━━━ Task input
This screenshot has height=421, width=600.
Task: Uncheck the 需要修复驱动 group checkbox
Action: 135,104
━━━━━━
━━━ Task input
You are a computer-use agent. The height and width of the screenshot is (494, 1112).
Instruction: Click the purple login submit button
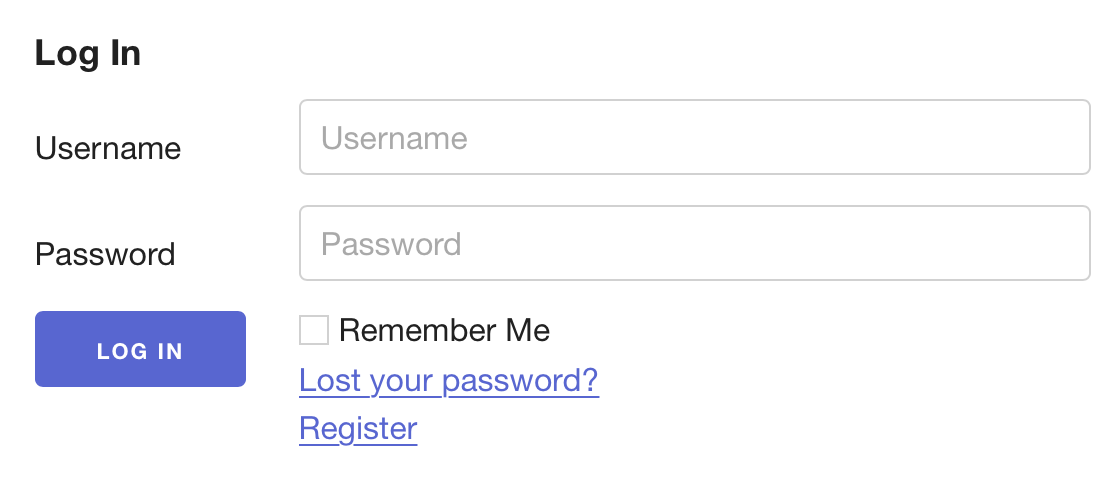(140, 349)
━━━━━━
━━━ Task input
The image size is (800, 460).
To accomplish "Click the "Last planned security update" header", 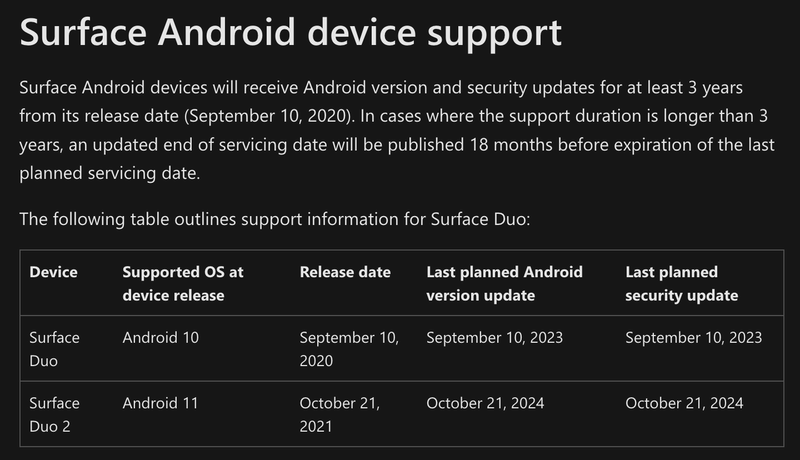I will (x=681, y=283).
━━━━━━
__The exercise__:
Please rewrite only the data from the line with "This screenshot has height=421, width=600." up to and including the line with "Action: 135,104", putting "Goal" in place of "Task" and keeping everything else the same.

__Complete answer__:
This screenshot has height=421, width=600.
Goal: Uncheck the 需要修复驱动 group checkbox
Action: 135,104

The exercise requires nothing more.